Question

solve for the horizontal asymptote:

lim (√((x^2)+7x-2)) +x
x->-∞

Answer 1

what tools do you have at your disposal?

Answer 2

a scientific calculator?

Answer 3

lol, i meant what kind of math can you use
i think the best bet is to multiply top and bottom by the conjugate of the numerator

Answer 4

its like university calculus?
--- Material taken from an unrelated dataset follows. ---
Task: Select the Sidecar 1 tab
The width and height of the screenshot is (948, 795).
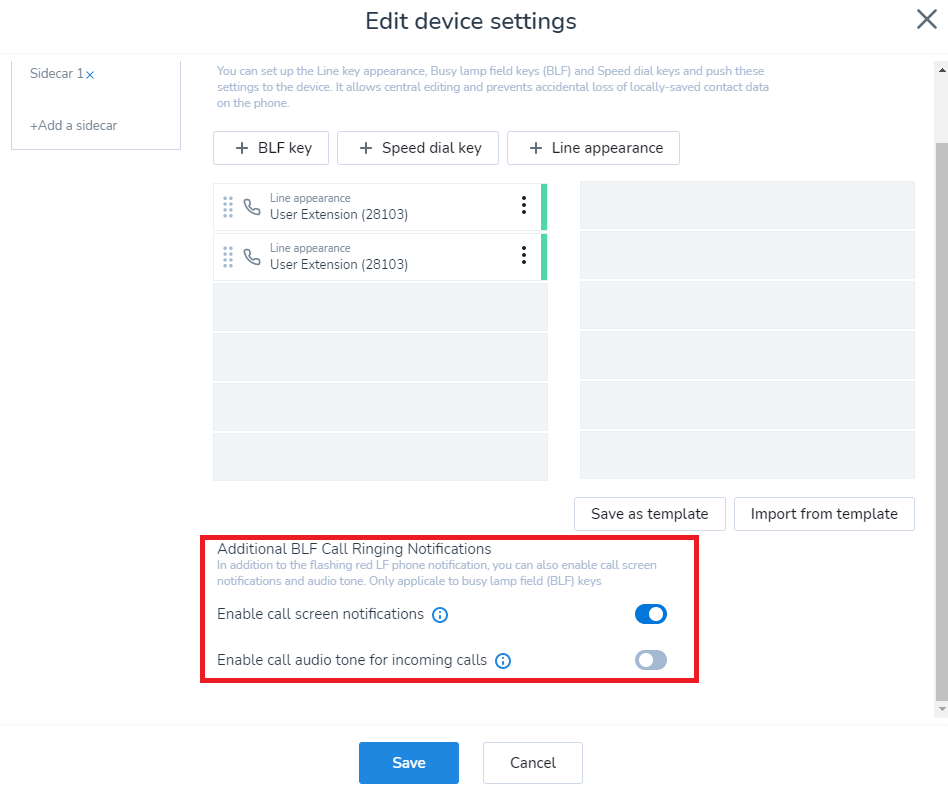Action: point(56,74)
Lol
i tried conjugating by multiplying (√((x^2)+7x-2)) -x top and bottom

Answer 5

the conjugate is
\[\sqrt{x^2+7x-2}-x\]
when you multiply top and bottom you will get
\[\frac{x^2+7x+2-x^2}{\sqrt{x^2+7x-2}-x}\]
\[=\frac{7x+2}{\sqrt{x^2+7x+2}-x}\]

Answer 6

yup

Answer 7

now you want to compute the limit as \(x\to -\infty\)

Answer 8

i tried using the "divide everything by the highest power" method, and i got \[\frac{ 7+\frac{ 2 }{ x } }{ \sqrt{x ^{2}+7x+2}-x }\]

Answer 9

we can do this with our eyeballs, or do some calculation
eyeball method is to say that the numerator is degree 1, and is the denominator because \(\sqrt{x^2} -x\) looks like \(2x\) (since we are going to \(-\infty\) both are positive, then numerator is \(-7x\) so you get \(-\frac{7}{2}\)

Answer 10

ok we can do it that way too, but you have to divide the denominator by \(x\) as well

Answer 11

so inside the square root, i divide everything by X^2, and outside the square root, i divide the -x by x

Answer 12

yes but don't forget that you are going to minus infinity
so both the radical and(-x\) are positive, but the numerator will be negative
that is why it is \(-\frac{7}{2}\)

Answer 13

is there such thing as a -0?

Answer 14

nope

Answer 15

so 2/(-∞) is still 0

Answer 16

but i dont know what happens at the bottom

is it 1-0=1?

Answer 17

why do i divide the (-x) in the denominator by (-x)?

Answer 18

you don't

Answer 19

actually, if this is confusing, maybe it is best to divide everything by \(-x\)

Answer 20

ok let me try that

Answer 21

you have to keep track of the fact that it is the limit as x goes to minus infinity, not plus infinity
so both the radical in the denominator, and the term \(-x\) are positive, while the \(7x\) in the numerator is negative

Answer 22

it makes sense by dividing with (-x) but why?

Answer 23

because of what i wrote above

Answer 24

i am trying to think of a better way to explain it, but it is alluding me
that is why i like the eyeball method better
numerator is negative, denominator is positive,
numerator looks like \(-7x\) denominator looks like \(2x\)

Answer 25

but why is numerator negative? how do i determine that in other questions?

Answer 26

or perhaps a better way to explain would be this
take the negative of this whole thing, and then take the limit as x goes to \(+\infty\)

Answer 27

numerator is negative because you are going to minus infinity
x goes through numbers like -100,-1000,-1000000000 etc

Answer 28

so every time my limit is approaching x from the negative, i automatically assume the numerator to be negative?

Answer 29

well not every time, no
if it was say \(x^2\) then it would be positive no matter what

Answer 30

but in this case it is \(7x\) so it is negative for sure as \(x\to -\infty\)

Answer 31

oh yea!! that for sure. But when it is odd exponent, it will automatically be negative?

Answer 32

yes

Answer 33

THANK YOU SO MUCHHH!! :) that makes a whole lot sense now!

Answer 34

yw